## ABOUT THIS EXERCISE
From the line containing "[Copy link] (1234, 38)" to the line containing "Contáctanos" in the entries below, reproduce every line exactly, ends included. Nothing else belongs in the copy, and no pictures.

(RECORDS FOR THIS TASK begins)

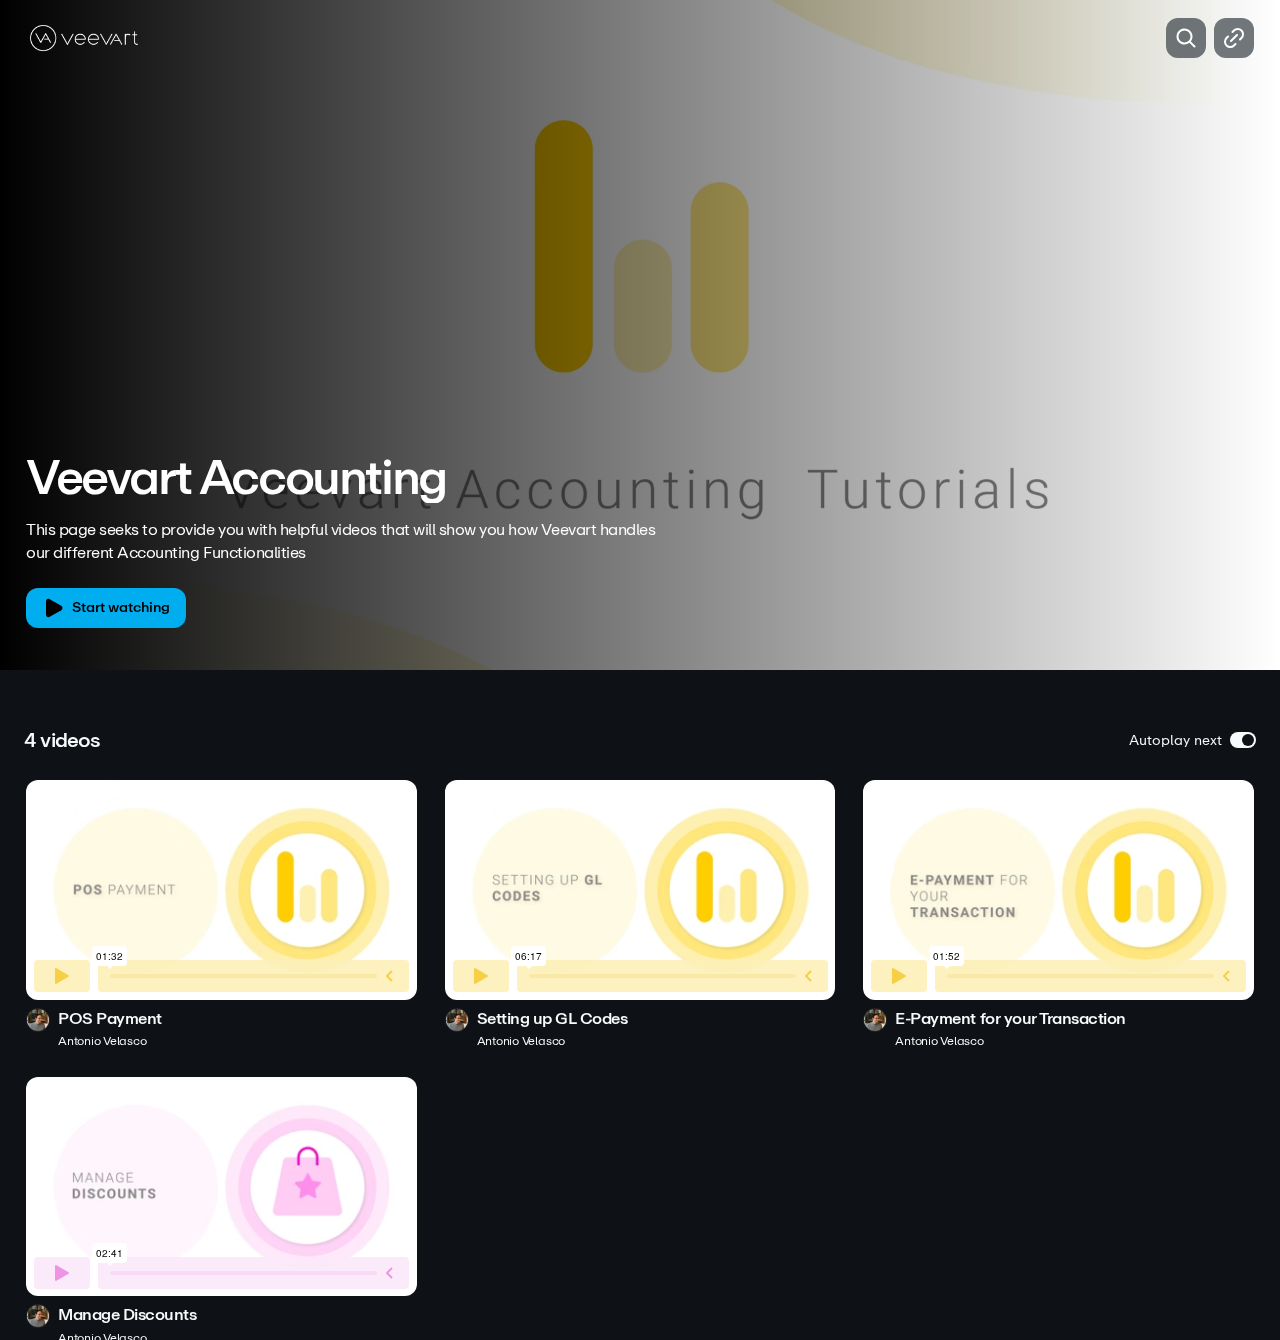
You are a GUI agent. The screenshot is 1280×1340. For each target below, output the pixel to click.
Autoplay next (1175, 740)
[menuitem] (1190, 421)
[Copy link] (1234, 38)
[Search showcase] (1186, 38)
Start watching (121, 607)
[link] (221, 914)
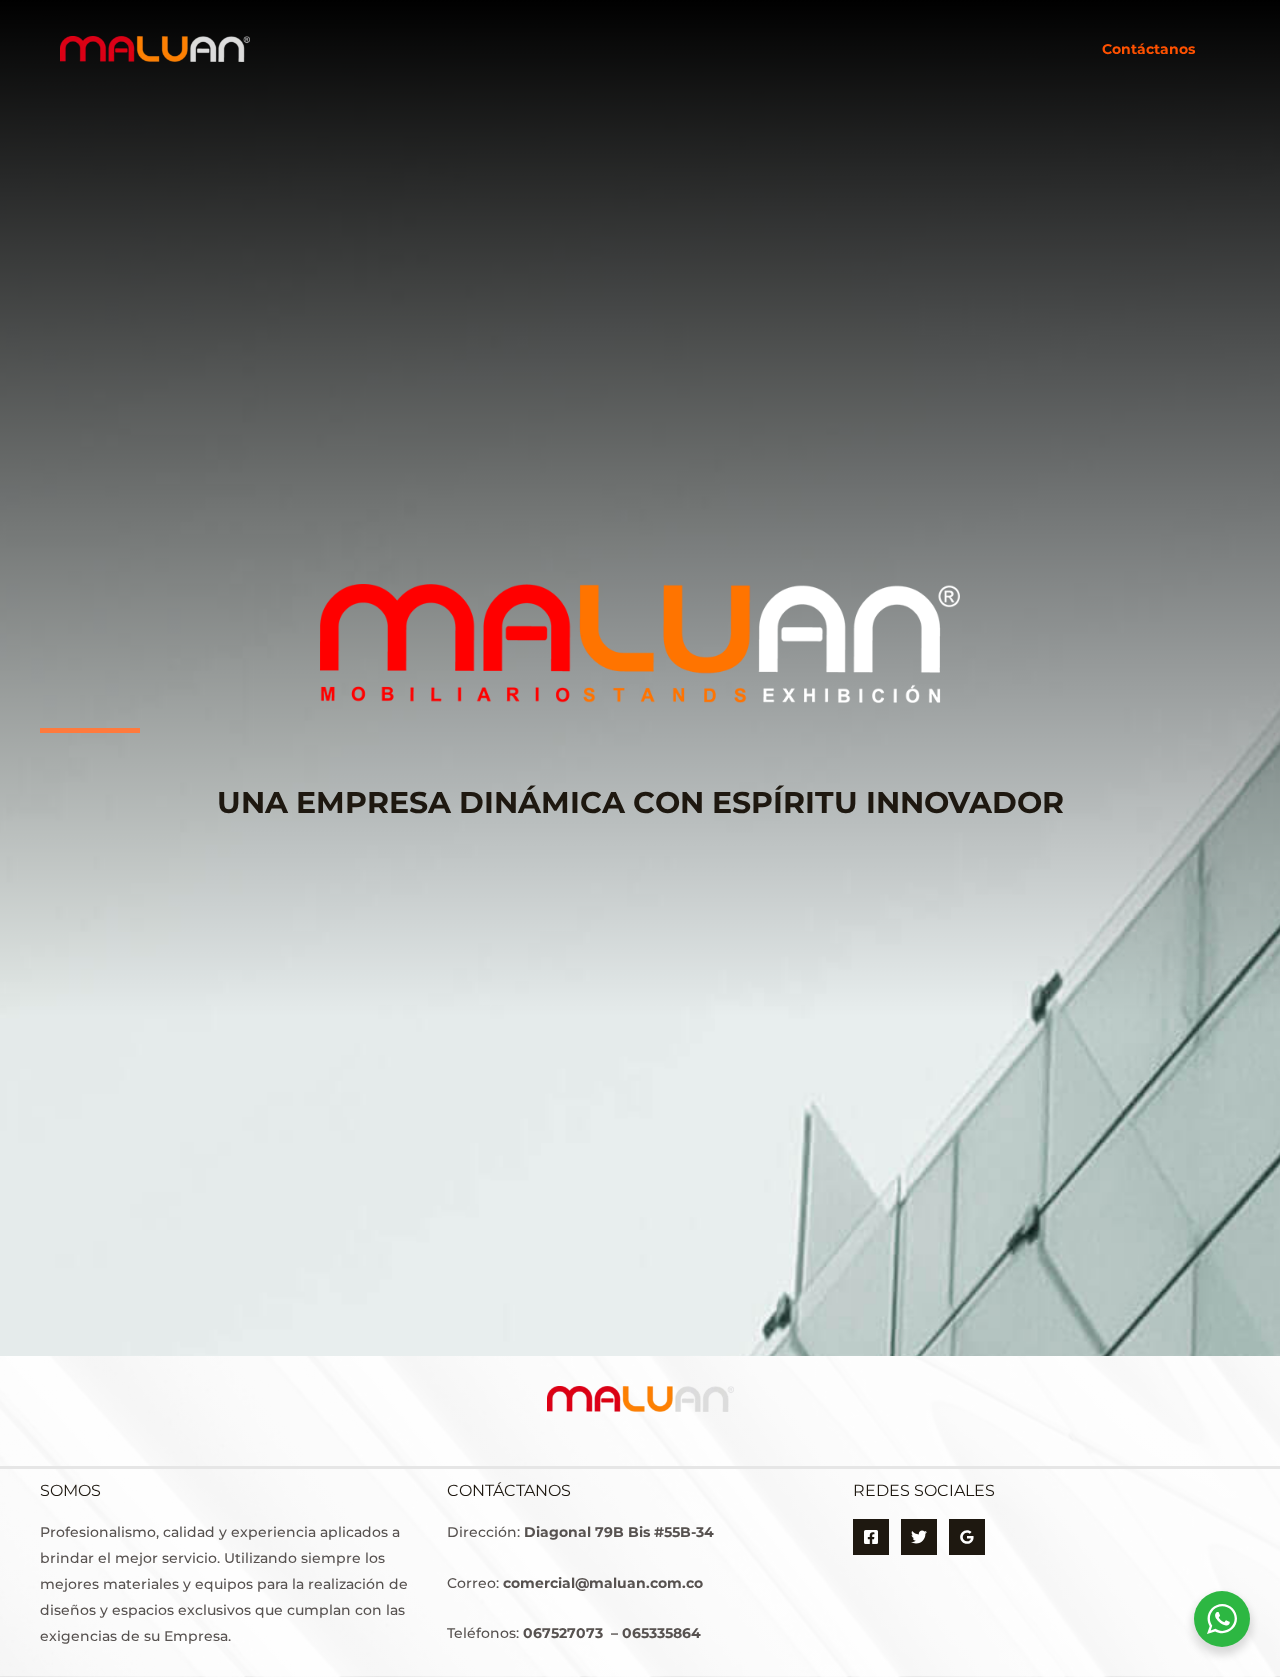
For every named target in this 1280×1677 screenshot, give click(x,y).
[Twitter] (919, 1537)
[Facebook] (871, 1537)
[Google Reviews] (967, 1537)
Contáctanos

(RECORDS FOR THIS TASK ends)
(RECORDS FOR THIS TASK begins)

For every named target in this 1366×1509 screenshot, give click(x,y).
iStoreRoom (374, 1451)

(RECORDS FOR THIS TASK ends)
(RECORDS FOR THIS TASK begins)

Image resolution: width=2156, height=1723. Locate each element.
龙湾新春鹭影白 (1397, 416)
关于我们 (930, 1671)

(RECORDS FOR THIS TASK ends)

## ANSWER BOX
[Copy link] (1234, 38)
[Search showcase] (1186, 38)
Start watching (121, 607)
[link] (221, 914)
For every named target in this 1280×1677 screenshot, give click(x,y).
[Twitter] (919, 1537)
[Facebook] (871, 1537)
[Google Reviews] (967, 1537)
Contáctanos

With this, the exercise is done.